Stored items

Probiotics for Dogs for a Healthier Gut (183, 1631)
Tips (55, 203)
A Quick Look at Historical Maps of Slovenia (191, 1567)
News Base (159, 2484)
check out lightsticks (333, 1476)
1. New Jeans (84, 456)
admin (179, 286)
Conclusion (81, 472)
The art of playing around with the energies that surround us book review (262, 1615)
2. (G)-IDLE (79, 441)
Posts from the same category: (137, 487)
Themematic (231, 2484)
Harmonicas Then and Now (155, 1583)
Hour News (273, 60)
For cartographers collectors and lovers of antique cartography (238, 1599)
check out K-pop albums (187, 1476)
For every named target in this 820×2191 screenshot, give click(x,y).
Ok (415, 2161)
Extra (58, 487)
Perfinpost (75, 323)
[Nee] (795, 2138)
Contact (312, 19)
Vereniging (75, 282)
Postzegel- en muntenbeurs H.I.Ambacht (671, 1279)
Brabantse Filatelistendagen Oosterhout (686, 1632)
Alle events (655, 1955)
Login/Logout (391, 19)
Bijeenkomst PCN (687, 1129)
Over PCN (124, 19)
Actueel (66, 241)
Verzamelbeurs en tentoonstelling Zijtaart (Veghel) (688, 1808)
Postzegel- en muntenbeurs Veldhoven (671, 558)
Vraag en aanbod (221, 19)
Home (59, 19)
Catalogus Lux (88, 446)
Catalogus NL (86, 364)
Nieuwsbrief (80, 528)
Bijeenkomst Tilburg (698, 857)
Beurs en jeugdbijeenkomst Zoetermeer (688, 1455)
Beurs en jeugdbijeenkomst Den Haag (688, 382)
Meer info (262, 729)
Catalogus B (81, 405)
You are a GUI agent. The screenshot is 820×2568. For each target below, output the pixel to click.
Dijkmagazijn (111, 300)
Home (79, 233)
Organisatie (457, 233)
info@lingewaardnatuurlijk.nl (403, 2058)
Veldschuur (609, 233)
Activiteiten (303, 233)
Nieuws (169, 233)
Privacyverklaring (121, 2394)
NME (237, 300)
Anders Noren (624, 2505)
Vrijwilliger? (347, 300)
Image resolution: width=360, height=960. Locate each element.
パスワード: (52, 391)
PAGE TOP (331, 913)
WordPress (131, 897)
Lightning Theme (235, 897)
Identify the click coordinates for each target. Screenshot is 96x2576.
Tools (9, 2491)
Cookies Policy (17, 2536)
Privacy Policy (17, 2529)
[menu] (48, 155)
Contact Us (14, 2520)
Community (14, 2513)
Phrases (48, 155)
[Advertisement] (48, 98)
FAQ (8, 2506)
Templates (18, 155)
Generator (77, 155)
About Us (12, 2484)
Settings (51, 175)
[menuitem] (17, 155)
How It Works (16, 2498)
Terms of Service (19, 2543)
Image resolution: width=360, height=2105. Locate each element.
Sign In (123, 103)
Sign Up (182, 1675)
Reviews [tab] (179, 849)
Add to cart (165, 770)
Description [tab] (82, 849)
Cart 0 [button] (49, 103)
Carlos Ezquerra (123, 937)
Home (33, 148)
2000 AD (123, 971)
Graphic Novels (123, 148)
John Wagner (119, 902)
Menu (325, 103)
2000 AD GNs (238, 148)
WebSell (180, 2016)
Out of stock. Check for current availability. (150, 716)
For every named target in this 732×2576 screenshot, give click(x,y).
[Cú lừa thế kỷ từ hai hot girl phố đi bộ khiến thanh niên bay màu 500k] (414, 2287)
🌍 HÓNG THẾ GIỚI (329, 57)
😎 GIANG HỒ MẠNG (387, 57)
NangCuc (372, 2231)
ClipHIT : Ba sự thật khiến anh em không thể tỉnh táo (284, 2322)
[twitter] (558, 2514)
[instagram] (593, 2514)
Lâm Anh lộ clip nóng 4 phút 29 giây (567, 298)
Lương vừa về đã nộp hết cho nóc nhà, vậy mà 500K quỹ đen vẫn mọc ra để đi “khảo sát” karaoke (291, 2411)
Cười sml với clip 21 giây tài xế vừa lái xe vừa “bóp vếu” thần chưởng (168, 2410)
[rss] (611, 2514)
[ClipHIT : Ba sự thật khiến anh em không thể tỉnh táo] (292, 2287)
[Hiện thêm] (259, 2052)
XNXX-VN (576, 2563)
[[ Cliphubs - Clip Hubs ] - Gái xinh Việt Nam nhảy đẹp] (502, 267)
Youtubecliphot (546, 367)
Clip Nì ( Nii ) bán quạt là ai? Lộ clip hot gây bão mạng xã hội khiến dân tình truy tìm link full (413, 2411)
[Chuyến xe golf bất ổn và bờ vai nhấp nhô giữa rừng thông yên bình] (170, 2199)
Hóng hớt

- **WHAT NEEDS TO BE DONE**
Please show each line in the records above that contains "Catalogus".

- **FINISHED TASK**
Catalogus Lux (88, 446)
Catalogus NL (86, 364)
Catalogus B (81, 405)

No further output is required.